England’s school system is not even on the verge of a funding crisis, the National Schools Commissioner has insisted.
Dominic Herrington’s comments, in his first major interview since becoming interim national schools commissioner in September, come despite warnings from teachers, MPs, ex-ministers and funding experts of growing funding problems in schools.
Speaking to the Tes Mr Herrington said: “I don’t agree [the school system] is on the verge of a crisis but I am acutely conscious of the pressures that schools and academy trusts face, both professionally and personally, and I think our job is to make sure we help those trusts as best we can.” He also dismissed warnings that cuts were harming the quality of education.

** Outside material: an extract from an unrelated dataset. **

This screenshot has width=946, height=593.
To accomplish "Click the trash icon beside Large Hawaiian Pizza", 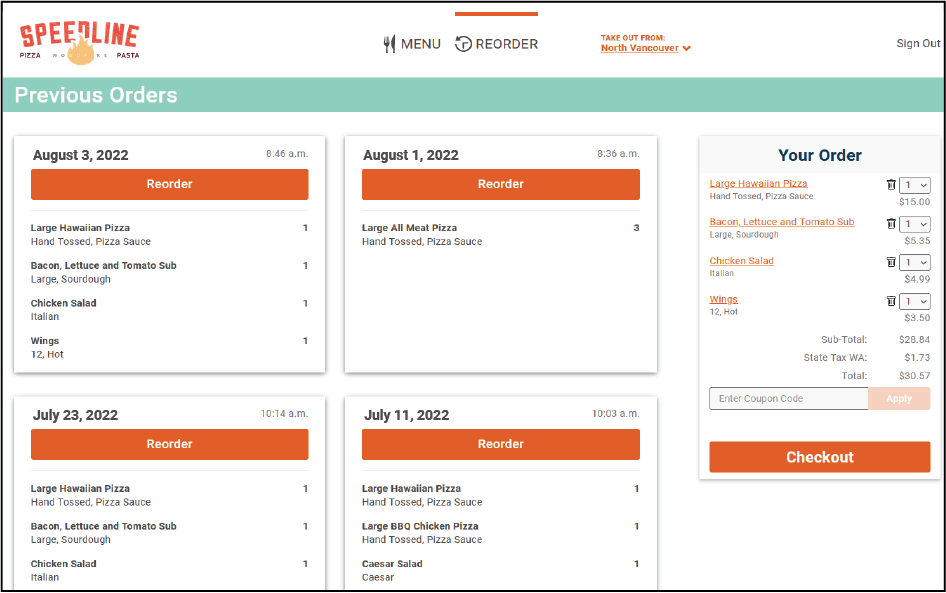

The Institute for Fiscal Studies has calculated that per pupil spending declined by 8%, or £506 per pupil, since 2009/10 as real terms schools funding stagnated and pupil numbers increased. Schools North East has determined that additional investment of £4.3 billion would be required to return per pupil spending to 2009/10 levels.
Last week a YouGov survey found 71 per cent of teachers are in schools with falling budgets and 55 per cent said class sizes had increased in their schools.
This week the Education Select Committee also heard warnings that the SEND system could “implode” because of a lack of funding. School finance expert Julie Cordiner this week warned of the urgency of the problem in High Needs in a webinar for Schools North East. She has calculated that costs associated with High Needs have increased by 27% from 2013/14 to 2018/19, against a backdrop of minimal increases in funding and growth of 10.9% in the number of plans over the same period.